Thirty thoughts about building startups

Arpit Shah (Accountant) (21438 Points)

20 May 2015  

Here are the 30 thoughts about building startups:

1. Building Minimum Viable Products (MVPs) is easy. Knowing which assumptions to validate is not.

2. Rejection, not failure, is the default state of startups (from market, family and investors).

3. Learning to code is not essential, but it’s important and helpful when you can’t hire/find technical talent.

4. Entrepreneurship is learning to live in a constant state of uncertainty. Yes, endless doubts every single day.

5. Nailing an MVP fast involves a certain degree of luck.
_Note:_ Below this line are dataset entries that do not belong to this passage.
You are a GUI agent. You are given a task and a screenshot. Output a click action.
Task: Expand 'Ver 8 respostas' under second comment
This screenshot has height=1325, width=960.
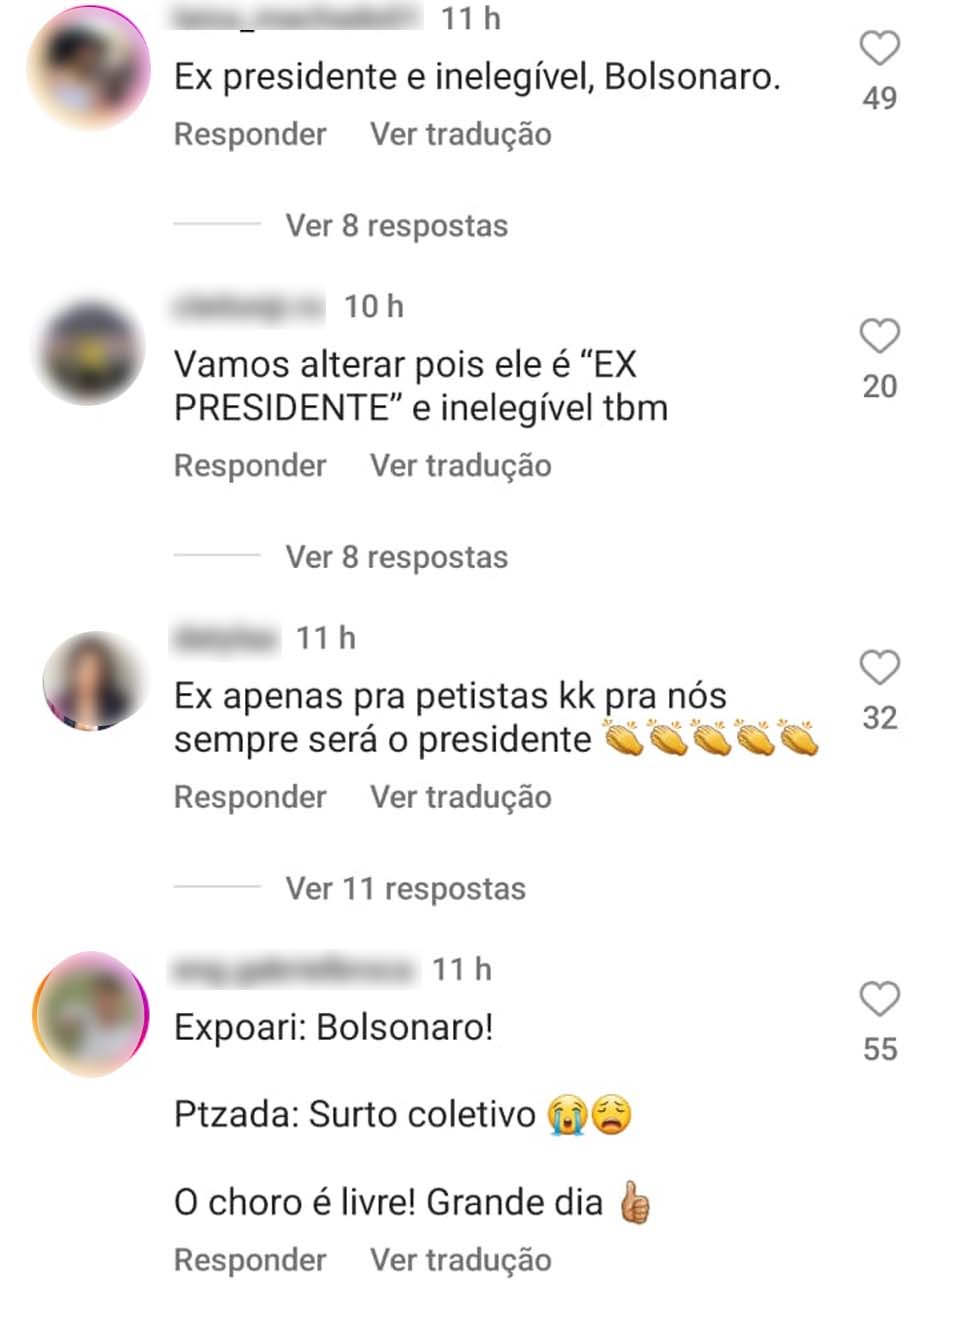(x=396, y=557)
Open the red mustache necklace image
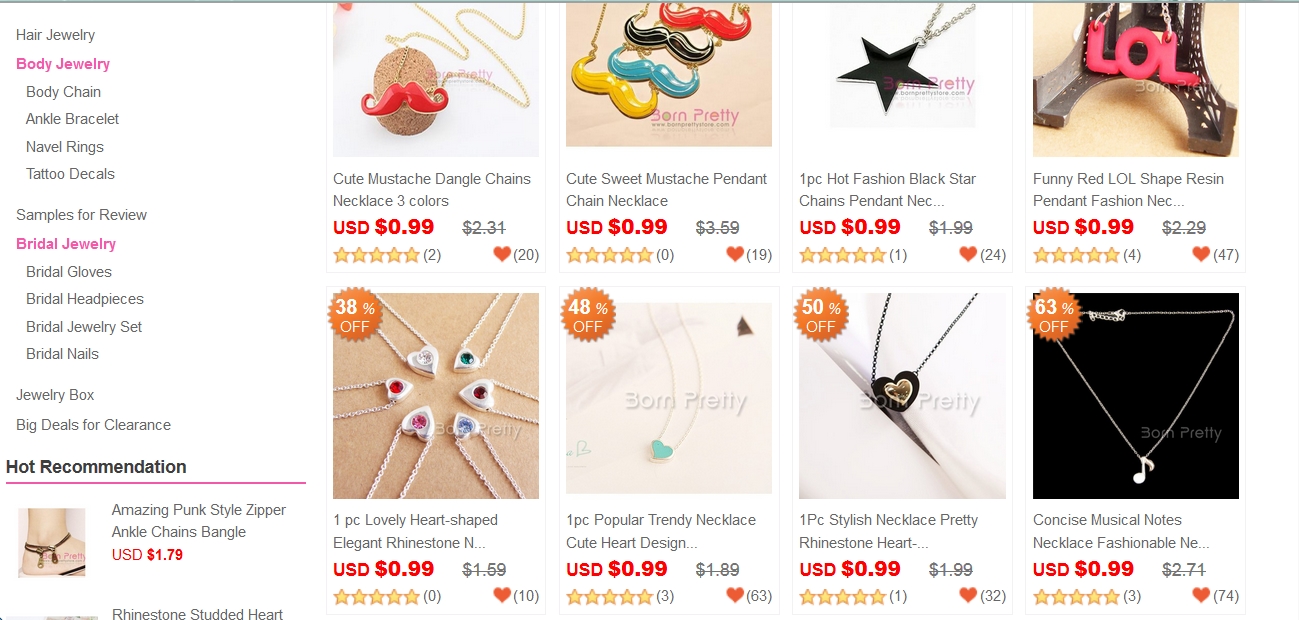The height and width of the screenshot is (620, 1299). point(436,78)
It takes time to find the right distribution channels.

6. The success of a product can be highly dependent on its design at the first stages of a startup.
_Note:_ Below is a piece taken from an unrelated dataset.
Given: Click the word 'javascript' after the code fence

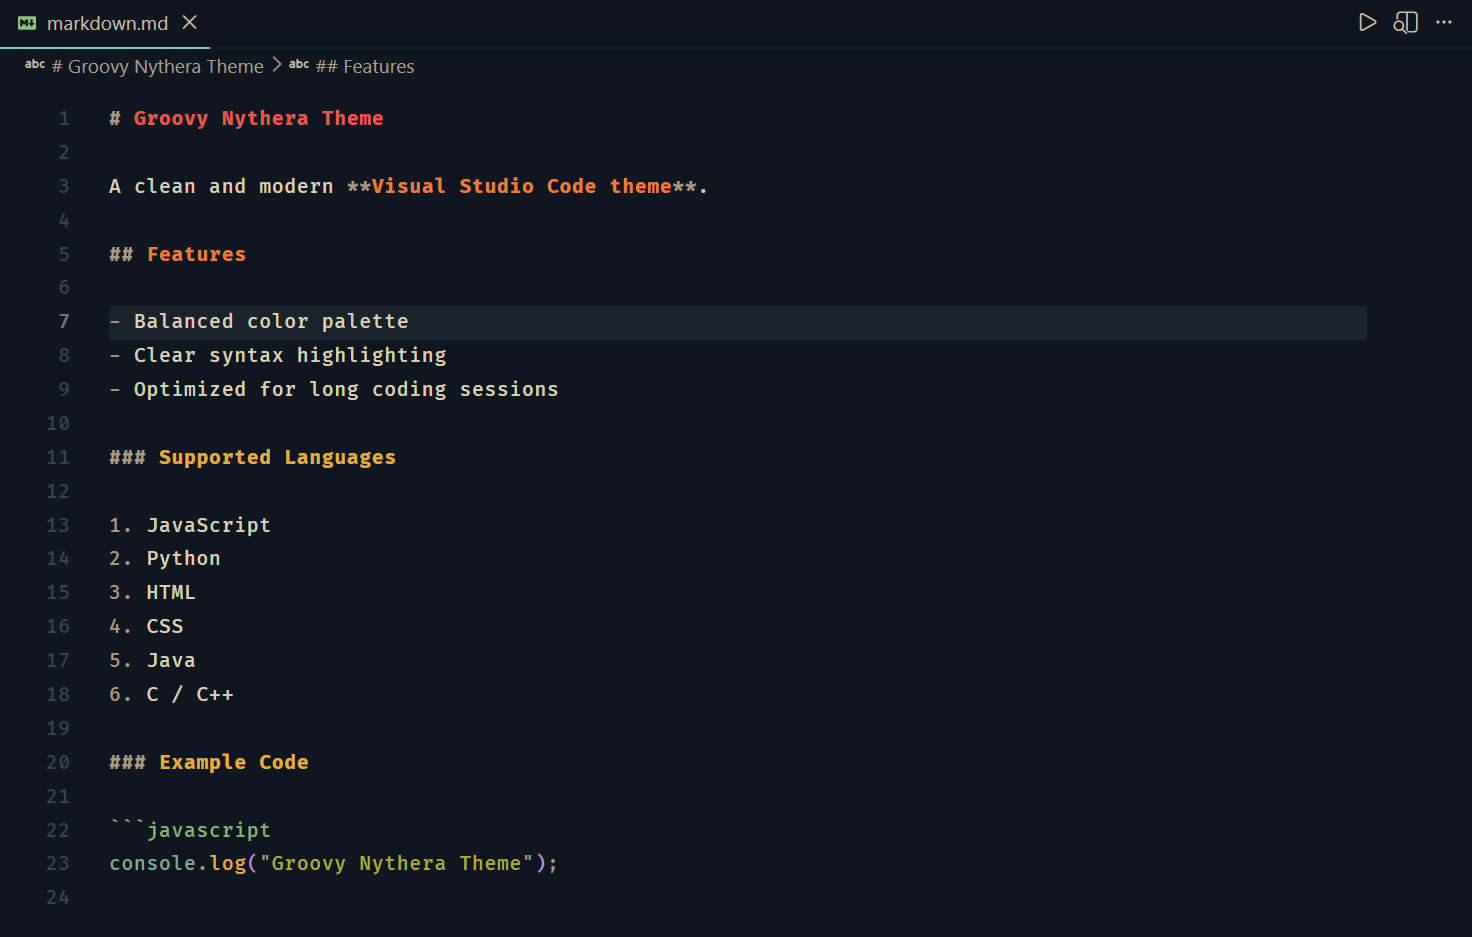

7. Great design comes with great understanding of a problem. “How it works not how it looks” Jobs’s motto, is what matters.

8. Arrogance kills you and your relationships. Then your startup dies.

9. Learning curves are underestimated. A lot of time in startups goes into learning how to do new things you ignored and can’t hire people to do.

10. Motivation is hard. Keeping your team motivated comes from you being motivated. Startups don’t run on cash only but on morale too.

11. Startups are creative organizations that might turn into businesses one day. Many startup investors think they invest in the latter.

12. Build something for yourself is dangerous advice, you risk building something only you want. It is fun though.

13. Finding liquidity in startups is hard. It’s almost unethical to take money from friends, fools and family without product market fit.

14. San Francisco can be the cheapest city on earth for a startup founder. The benefit-cost ratio when meeting the right people is extremely high.

15. The very first MVP is finding people with similar interest. Then building/ joining a community around that interest.

16. Building a company is not the same as managing a company. In the beginning, the most important thing is managing yourself.